Couldn’t they have run away like Tita’s eldest sister Gertrudis, who after eating her sister’s passionate dish (inspired by a steamy scene in the kitchen that made me snort with laughter) shed all clothing and jumped on a horse with a soldier (Juan) and gallop away? They didn’t even have to make it that dramatic. They could have caught a train.

But this is the thing, although Tita’s mother (Mama Elena) acts as if they must obey the rules she sets out, it becomes evident that she was married against her will and is only bitter. She should get off her high horse – Gertrudis was her illegitimate child!

Tita is a weak and rather pathetic character, who makes up in magic what she lacks in courage. Thing is, cooking up a spring chicken doesn’t mean things are fine and dandy. Cooking is great but can’t solve her problem.

She also doesn’t want to forgive Rosaura for having married the love of her life, despite the fact that her sister wasn’t given a lot of options. She then lives under the same roof, making love to her sister’s husband through culinary means, and watches as Rosaura fails at marriage, children and finally health. In fact, sge can’t even breastfeed her own children while Tita can. Why? The whole thing seemed rather unfair.
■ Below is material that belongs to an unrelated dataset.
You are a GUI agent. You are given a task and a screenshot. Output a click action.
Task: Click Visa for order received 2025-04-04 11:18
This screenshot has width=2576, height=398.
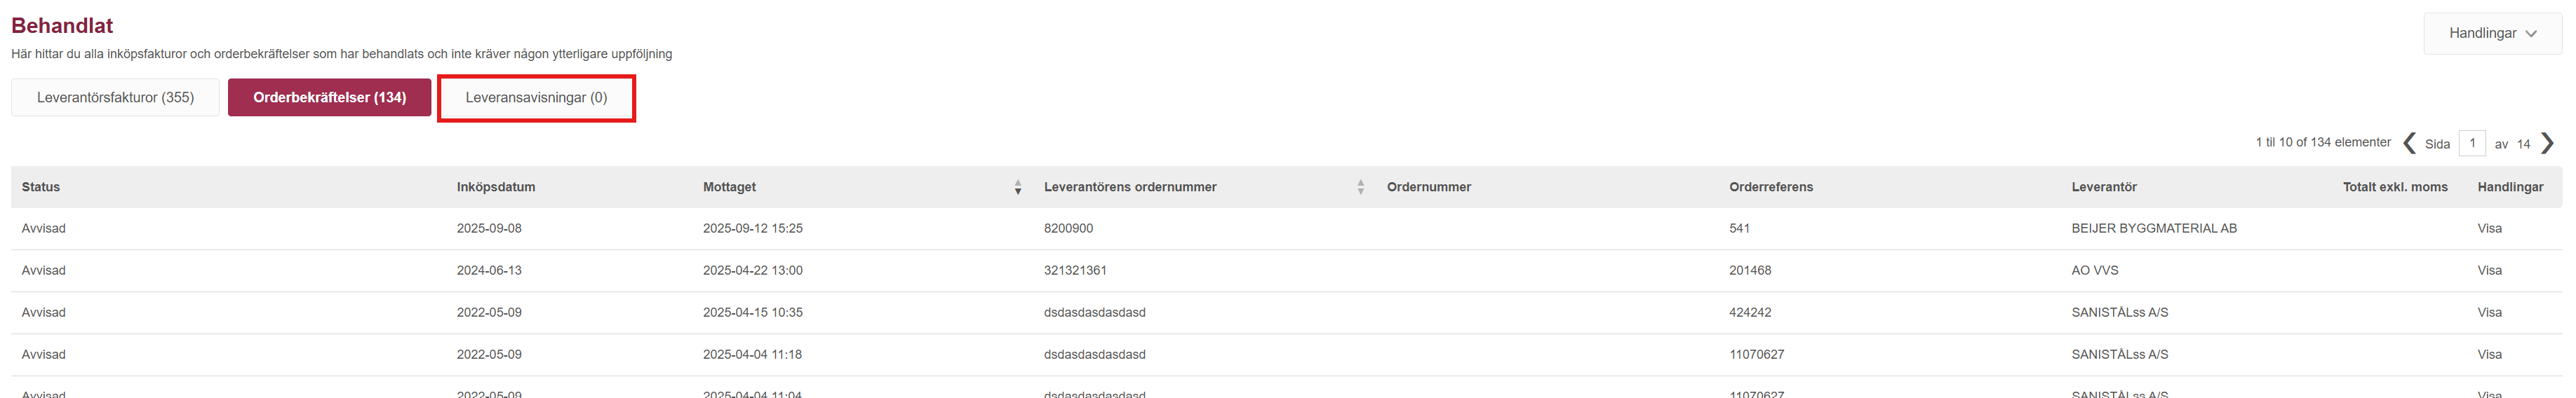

After some time, Tita catches the eye of the local doctor, John Brown, and leads him on mercilessly until practically the day of their wedding, all the while making Pedro insanely jealous.

At the end, what I’m sure is intended as a love story that trumps all odds comes across as an excercise in selfishness and cowardice. Maybe I’m too modern, but their obstacles for being together seem less ludicrous than the magic in the book.